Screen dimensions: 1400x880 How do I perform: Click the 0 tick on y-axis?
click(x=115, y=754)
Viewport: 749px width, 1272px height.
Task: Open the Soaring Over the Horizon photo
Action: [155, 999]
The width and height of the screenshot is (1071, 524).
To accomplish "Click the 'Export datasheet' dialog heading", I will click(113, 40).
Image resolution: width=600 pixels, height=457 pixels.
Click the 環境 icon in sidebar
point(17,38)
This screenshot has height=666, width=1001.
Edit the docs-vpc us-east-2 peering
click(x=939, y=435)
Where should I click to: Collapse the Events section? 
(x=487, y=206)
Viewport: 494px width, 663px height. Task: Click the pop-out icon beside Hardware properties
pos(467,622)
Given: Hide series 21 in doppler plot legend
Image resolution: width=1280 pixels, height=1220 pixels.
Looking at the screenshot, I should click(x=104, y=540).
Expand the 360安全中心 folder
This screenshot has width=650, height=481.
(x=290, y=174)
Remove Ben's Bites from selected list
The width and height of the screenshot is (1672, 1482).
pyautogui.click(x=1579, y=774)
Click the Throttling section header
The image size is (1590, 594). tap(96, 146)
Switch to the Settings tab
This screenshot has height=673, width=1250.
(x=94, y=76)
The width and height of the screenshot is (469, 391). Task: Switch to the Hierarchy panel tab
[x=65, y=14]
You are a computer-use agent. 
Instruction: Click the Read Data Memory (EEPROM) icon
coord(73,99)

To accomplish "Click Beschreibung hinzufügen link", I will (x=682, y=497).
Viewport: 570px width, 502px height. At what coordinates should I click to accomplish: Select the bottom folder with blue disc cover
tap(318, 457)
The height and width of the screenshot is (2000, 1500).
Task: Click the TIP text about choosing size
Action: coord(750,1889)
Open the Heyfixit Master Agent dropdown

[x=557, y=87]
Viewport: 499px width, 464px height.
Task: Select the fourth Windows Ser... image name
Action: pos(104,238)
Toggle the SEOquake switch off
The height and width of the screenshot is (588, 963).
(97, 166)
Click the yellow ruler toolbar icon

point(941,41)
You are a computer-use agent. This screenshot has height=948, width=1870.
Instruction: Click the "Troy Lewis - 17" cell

What you will do =
For each line in the data that contains the string "computer", give a copy of that line.

Answer to this exercise =
You are a computer-use agent. 
You are a computer-use agent. This screenshot has height=948, width=1870.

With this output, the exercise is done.